[Pixel coordinate grounding data]
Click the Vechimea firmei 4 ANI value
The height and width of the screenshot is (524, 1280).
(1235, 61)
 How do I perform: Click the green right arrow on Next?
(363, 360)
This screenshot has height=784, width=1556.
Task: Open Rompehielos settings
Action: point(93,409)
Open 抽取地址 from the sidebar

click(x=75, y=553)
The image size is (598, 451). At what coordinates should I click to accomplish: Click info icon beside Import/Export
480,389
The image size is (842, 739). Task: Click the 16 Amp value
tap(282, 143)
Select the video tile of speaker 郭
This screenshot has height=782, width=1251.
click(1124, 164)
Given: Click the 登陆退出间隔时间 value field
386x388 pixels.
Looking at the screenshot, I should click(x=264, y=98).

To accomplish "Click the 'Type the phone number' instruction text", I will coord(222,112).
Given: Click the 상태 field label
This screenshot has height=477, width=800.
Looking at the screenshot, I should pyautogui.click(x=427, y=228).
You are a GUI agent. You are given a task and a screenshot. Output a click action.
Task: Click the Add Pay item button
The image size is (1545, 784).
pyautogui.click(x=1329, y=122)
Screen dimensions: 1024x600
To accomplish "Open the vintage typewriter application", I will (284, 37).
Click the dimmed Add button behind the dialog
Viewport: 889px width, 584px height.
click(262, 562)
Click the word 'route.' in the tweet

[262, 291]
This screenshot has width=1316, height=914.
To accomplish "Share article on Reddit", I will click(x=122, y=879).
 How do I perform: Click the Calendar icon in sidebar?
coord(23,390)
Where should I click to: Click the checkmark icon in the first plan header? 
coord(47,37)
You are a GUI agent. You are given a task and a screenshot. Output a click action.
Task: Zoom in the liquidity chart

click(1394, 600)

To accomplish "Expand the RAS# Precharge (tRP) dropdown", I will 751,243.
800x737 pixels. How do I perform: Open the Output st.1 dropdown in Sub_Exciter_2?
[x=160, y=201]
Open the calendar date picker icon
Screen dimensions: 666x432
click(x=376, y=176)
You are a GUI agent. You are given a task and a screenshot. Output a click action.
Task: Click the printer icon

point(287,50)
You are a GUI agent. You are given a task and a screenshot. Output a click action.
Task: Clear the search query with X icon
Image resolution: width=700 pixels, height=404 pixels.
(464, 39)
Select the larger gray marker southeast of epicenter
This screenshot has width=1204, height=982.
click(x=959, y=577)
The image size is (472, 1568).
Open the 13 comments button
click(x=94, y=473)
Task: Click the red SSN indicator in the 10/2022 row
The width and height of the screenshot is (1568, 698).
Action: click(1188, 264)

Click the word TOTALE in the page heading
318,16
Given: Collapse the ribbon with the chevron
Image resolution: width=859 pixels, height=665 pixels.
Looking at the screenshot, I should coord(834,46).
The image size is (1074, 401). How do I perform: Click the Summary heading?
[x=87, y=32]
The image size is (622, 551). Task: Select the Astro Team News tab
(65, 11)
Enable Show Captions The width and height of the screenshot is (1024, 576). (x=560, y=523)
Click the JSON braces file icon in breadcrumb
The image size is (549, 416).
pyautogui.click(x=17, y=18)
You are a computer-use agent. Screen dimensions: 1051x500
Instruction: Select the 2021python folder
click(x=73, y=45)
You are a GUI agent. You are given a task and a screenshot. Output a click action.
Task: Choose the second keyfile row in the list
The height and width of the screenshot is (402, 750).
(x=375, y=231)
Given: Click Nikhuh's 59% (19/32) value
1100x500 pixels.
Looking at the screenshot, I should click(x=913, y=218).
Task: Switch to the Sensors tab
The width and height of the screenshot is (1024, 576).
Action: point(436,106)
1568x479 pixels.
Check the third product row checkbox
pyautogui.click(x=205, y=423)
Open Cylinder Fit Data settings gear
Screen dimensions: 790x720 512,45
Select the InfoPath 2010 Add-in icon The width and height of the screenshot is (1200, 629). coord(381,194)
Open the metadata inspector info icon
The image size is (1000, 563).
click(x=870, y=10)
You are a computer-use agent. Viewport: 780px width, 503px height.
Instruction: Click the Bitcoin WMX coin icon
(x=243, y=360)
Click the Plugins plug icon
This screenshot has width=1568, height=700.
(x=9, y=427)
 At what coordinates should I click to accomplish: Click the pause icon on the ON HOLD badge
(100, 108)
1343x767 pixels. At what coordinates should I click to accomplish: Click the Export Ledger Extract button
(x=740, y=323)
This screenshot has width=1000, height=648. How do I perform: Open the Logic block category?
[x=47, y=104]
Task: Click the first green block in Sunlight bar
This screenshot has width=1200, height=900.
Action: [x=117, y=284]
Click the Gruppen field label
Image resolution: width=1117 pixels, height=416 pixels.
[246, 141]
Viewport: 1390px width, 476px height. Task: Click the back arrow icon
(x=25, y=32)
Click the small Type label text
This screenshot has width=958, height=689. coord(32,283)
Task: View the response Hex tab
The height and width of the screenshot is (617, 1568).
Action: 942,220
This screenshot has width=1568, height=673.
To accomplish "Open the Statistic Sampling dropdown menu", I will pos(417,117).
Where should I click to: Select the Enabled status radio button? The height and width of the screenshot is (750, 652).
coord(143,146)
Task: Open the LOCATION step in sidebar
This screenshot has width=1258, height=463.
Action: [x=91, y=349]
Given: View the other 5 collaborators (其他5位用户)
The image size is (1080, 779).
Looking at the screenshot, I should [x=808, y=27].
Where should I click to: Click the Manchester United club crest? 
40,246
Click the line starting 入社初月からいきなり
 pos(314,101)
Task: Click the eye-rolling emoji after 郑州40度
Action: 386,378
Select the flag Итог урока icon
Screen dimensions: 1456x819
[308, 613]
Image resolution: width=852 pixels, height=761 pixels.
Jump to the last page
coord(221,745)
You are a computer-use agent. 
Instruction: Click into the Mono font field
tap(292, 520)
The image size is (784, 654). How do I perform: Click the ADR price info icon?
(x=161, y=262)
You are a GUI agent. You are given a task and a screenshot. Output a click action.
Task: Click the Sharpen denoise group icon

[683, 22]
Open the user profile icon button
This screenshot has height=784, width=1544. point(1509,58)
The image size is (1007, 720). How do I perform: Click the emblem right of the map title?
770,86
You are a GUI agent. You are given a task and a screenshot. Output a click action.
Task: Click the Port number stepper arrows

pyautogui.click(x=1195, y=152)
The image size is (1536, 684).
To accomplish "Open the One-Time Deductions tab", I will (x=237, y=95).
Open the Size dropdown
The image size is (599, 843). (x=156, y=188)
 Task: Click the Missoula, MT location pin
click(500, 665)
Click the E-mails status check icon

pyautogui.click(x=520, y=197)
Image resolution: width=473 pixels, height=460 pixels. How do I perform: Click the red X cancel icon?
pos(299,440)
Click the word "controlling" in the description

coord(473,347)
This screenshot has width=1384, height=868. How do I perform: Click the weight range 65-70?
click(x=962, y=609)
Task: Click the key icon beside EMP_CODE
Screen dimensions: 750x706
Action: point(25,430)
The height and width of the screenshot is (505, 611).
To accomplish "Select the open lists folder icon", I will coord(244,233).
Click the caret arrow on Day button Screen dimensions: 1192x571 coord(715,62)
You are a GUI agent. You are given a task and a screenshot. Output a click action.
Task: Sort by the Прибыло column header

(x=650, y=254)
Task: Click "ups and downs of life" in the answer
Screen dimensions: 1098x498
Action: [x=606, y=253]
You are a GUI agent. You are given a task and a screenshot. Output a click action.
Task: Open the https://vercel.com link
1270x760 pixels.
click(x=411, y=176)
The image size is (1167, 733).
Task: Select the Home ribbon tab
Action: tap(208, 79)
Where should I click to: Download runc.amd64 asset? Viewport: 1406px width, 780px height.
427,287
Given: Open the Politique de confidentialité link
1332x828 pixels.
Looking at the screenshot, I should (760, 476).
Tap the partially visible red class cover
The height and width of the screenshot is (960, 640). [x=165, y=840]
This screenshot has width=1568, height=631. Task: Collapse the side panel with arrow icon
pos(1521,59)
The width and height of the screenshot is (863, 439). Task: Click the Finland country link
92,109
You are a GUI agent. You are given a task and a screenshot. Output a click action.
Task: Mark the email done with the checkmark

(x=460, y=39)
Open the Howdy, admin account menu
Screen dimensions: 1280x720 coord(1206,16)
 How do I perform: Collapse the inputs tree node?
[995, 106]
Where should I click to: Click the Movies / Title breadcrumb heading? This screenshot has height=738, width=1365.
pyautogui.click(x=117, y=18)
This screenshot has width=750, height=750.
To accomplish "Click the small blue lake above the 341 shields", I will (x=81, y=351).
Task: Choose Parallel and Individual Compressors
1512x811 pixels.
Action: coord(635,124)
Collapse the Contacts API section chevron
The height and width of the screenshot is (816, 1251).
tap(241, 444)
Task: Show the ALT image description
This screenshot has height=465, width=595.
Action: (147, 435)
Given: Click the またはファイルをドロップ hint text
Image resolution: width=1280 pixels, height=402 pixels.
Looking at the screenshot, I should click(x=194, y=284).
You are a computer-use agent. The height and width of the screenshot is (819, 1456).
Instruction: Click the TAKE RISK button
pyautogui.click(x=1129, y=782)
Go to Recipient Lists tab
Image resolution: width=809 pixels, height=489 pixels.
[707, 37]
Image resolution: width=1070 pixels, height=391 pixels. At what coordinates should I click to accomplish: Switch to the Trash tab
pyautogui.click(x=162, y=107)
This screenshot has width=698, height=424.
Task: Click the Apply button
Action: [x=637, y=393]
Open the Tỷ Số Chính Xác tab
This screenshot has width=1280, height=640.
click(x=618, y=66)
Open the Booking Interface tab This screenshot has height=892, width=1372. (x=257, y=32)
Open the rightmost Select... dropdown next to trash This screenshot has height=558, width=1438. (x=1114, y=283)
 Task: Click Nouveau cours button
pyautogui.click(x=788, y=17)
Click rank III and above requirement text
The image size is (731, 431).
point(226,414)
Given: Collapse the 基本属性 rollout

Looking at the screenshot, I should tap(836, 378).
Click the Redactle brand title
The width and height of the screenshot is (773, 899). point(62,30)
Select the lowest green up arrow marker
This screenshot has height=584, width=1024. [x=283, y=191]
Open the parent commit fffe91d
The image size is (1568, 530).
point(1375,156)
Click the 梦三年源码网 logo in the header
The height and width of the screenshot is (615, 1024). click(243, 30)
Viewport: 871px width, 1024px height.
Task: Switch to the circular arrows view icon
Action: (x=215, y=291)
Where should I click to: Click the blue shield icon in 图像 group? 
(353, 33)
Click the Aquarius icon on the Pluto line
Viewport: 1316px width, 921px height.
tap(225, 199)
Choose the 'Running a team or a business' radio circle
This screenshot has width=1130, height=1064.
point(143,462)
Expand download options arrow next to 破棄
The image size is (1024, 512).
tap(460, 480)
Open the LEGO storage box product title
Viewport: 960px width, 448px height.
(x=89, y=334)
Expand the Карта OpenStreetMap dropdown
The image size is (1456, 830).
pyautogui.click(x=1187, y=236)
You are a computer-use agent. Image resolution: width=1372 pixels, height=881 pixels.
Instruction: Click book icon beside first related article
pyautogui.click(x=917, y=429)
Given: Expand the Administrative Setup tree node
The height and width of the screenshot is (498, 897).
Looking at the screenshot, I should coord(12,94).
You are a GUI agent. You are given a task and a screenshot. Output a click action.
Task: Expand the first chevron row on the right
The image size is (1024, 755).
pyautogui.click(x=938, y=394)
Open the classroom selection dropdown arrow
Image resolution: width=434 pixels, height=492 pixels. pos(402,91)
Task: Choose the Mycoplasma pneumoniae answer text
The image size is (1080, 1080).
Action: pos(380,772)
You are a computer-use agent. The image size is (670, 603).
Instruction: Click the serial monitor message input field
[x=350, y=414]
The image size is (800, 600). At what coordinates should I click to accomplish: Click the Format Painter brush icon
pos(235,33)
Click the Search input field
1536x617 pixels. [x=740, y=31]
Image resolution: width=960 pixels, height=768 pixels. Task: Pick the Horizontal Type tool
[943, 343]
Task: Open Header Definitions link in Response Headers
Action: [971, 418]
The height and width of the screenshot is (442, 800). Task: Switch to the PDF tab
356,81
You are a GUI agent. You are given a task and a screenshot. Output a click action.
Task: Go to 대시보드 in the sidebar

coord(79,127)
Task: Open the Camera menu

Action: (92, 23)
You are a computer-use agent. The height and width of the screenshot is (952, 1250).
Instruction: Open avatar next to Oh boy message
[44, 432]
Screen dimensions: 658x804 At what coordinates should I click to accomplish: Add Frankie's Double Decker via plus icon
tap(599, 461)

## TASK REQUIREMENTS
Each line above with the string "answer" should be reported in full.

## RESULT OF THIS EXERCISE
Task: Click "ups and downs of life" in the answer
Task: Choose the Mycoplasma pneumoniae answer text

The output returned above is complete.